▶ _Aim of the task_
Restate the lines word for word, from the one containing "Shopping Bag (1489, 999)" through the last line of the entries below, without any other lines.

▶ _Given records_
********
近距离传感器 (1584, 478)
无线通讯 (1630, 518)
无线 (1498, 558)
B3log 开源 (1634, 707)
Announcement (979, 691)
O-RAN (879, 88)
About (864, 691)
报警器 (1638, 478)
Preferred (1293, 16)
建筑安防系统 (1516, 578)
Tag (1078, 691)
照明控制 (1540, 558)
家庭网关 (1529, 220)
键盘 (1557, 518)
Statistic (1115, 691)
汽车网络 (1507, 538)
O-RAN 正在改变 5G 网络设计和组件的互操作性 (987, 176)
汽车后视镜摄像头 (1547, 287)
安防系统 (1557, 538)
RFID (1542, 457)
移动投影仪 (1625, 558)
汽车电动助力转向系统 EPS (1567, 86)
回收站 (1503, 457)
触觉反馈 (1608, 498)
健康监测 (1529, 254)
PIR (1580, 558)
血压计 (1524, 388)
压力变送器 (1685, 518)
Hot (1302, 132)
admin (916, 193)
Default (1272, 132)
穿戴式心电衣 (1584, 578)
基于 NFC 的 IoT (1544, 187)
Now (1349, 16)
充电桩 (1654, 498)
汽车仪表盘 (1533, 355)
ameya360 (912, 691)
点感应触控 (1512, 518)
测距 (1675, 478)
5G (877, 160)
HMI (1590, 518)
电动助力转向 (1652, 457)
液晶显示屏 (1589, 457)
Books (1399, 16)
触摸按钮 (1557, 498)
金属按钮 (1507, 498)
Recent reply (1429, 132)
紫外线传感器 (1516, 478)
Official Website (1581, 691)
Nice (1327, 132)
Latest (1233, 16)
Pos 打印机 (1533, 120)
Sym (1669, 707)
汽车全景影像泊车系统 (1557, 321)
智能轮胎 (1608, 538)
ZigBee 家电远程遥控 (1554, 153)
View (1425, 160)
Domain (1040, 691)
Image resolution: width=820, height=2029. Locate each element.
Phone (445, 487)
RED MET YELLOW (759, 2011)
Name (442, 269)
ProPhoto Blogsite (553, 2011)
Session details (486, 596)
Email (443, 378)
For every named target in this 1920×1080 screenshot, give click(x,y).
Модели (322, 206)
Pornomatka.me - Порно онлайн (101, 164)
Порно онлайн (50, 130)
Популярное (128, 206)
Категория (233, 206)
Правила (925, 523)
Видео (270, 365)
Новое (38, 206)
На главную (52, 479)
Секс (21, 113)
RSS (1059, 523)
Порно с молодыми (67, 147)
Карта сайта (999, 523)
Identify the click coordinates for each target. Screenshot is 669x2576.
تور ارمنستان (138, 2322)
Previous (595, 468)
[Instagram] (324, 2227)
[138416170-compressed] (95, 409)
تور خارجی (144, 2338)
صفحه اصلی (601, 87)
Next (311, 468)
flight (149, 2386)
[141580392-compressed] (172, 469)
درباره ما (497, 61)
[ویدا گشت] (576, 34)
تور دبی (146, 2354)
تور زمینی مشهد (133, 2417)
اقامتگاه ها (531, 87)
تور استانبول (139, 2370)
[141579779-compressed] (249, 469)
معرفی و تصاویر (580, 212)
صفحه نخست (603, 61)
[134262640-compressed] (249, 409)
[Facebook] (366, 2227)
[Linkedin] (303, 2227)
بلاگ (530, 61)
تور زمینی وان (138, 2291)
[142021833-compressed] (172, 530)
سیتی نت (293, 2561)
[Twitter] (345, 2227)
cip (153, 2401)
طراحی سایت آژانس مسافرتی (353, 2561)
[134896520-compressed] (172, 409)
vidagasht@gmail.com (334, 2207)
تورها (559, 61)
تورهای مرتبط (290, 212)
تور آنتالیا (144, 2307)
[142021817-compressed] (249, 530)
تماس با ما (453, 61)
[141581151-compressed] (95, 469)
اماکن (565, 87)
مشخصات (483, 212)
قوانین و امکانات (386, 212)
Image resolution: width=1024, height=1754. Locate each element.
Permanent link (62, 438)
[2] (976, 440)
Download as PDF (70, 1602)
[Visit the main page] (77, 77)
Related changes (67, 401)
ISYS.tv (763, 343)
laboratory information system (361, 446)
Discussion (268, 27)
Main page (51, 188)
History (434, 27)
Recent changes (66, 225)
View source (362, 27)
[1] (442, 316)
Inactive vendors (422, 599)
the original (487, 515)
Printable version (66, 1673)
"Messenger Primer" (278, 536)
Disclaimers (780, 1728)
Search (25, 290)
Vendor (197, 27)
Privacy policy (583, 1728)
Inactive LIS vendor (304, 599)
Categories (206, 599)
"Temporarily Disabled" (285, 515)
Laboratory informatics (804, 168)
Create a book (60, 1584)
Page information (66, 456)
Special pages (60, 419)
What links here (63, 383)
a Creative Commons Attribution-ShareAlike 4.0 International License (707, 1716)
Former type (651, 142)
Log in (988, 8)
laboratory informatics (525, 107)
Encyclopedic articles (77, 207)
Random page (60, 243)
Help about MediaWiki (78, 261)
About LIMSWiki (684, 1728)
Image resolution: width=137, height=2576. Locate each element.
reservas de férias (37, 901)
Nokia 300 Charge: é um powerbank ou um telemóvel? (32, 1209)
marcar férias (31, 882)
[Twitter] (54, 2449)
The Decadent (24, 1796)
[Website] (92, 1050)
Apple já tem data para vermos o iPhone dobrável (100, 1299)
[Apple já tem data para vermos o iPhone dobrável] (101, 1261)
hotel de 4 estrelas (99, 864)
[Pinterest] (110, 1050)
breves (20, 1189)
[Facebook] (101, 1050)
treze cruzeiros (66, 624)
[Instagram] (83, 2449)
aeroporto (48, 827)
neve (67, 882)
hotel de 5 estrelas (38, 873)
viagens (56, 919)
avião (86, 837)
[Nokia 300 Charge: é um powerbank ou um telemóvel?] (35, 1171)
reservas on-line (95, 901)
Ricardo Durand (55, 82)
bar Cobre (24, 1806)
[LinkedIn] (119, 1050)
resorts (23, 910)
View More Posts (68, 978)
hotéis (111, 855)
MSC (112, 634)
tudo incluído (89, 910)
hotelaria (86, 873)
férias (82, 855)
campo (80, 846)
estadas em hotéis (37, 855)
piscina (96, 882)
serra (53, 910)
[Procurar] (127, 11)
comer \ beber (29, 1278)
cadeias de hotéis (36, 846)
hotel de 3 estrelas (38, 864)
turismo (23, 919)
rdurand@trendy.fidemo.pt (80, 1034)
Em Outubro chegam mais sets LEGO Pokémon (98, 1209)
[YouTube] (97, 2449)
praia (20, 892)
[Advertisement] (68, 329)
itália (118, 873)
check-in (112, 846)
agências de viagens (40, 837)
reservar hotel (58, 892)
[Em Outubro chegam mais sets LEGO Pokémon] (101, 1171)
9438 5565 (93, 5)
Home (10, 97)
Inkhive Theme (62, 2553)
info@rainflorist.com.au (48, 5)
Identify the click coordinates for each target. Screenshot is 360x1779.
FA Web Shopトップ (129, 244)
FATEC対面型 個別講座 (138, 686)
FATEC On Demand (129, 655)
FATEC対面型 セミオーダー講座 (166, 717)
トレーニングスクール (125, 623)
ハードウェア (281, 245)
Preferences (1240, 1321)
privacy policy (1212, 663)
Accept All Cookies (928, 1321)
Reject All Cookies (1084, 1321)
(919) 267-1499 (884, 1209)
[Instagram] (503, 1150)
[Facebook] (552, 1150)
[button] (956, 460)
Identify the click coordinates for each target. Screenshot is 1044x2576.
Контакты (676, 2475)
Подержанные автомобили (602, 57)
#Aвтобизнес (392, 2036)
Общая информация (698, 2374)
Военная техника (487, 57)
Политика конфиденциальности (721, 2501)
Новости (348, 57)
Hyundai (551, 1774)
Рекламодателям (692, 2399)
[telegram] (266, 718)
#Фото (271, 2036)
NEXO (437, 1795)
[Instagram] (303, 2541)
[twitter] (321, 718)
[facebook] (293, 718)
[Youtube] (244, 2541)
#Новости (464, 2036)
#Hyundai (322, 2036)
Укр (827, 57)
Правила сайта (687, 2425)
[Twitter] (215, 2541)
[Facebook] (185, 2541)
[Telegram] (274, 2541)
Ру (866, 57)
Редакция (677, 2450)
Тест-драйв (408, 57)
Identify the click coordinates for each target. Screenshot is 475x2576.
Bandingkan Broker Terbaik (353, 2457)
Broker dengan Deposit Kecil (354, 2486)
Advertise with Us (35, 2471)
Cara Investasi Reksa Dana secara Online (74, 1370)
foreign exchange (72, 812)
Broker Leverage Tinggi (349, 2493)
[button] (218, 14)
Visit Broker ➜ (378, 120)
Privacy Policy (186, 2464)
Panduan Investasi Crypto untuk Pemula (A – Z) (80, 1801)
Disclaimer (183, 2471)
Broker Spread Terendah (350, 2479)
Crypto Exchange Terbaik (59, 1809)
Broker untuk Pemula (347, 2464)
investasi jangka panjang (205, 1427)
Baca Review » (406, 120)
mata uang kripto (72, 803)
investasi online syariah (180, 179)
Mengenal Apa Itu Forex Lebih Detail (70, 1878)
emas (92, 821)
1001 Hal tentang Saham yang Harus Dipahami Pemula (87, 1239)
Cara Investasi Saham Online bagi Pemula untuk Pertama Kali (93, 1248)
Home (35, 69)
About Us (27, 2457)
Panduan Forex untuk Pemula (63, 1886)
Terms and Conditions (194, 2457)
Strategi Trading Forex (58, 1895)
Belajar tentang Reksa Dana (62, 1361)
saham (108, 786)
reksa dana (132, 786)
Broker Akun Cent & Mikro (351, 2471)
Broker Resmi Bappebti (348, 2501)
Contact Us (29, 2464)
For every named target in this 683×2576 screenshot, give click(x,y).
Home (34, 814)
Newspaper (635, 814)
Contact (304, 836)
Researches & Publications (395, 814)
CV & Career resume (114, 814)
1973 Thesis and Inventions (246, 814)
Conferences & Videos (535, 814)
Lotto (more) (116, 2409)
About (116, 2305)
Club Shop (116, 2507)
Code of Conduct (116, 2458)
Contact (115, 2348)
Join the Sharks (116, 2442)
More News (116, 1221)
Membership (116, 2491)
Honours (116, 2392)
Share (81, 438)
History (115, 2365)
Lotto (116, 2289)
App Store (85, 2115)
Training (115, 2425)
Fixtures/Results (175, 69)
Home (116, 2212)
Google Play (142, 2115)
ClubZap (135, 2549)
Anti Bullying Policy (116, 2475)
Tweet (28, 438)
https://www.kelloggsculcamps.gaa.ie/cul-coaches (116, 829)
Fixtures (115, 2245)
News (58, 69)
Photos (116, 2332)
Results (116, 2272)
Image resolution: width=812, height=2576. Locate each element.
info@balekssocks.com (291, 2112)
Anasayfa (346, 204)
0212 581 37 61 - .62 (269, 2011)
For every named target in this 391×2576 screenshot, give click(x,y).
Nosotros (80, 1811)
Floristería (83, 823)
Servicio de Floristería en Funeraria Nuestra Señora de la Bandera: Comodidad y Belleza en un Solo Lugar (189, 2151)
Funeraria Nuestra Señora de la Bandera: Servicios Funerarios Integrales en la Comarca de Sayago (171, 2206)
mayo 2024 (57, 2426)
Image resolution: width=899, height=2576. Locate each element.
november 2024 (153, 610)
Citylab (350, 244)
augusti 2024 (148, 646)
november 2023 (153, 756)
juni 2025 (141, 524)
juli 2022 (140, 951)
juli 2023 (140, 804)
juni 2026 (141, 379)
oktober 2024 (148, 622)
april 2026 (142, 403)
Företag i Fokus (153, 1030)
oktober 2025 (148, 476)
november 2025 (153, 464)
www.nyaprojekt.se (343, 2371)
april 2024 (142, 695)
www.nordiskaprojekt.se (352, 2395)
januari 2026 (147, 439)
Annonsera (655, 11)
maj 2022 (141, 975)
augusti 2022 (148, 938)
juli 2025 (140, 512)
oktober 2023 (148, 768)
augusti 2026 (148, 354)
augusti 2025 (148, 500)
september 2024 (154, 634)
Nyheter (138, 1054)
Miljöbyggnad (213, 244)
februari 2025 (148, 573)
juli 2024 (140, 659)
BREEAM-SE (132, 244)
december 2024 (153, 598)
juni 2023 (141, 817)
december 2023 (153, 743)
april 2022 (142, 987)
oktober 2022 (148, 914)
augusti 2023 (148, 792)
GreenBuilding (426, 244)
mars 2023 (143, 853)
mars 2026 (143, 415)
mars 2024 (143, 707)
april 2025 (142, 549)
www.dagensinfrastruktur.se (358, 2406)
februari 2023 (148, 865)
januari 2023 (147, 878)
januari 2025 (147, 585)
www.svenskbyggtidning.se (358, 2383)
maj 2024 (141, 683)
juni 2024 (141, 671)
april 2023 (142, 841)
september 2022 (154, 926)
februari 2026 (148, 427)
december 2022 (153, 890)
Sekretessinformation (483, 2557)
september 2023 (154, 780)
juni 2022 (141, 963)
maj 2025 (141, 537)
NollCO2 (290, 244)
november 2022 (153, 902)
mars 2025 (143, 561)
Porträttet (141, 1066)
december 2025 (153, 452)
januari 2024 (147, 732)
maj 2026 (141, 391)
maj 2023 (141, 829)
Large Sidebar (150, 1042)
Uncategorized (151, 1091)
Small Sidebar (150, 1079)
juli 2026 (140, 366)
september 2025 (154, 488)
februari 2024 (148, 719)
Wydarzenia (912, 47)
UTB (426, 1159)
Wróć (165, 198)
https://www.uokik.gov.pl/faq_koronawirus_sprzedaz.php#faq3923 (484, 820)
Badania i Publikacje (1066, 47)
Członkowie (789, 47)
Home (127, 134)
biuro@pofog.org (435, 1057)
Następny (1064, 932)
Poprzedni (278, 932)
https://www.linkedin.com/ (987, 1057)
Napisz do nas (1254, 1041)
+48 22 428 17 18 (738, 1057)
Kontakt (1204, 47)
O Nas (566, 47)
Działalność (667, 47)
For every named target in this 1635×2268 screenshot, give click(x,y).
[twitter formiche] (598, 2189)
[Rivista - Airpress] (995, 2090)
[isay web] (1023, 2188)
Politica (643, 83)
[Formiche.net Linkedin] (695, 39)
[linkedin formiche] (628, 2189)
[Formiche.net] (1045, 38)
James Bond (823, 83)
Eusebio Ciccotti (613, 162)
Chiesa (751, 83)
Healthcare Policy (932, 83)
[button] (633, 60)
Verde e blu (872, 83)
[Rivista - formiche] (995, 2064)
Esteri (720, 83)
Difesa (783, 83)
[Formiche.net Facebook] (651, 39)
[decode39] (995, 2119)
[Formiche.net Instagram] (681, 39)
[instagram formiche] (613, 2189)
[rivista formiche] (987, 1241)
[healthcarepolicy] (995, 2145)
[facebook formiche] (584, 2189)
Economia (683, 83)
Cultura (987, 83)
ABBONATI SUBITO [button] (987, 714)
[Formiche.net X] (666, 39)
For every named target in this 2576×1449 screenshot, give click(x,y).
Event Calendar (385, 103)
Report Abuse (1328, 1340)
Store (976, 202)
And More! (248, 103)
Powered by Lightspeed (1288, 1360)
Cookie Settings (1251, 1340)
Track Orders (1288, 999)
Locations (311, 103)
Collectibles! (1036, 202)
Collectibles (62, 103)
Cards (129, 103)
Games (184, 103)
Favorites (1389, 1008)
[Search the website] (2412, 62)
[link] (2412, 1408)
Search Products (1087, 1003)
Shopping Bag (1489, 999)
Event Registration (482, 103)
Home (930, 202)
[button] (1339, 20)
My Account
********
▶ _Reply_
Shopping Bag (1489, 999)
Event Registration (482, 103)
Home (930, 202)
[button] (1339, 20)
My Account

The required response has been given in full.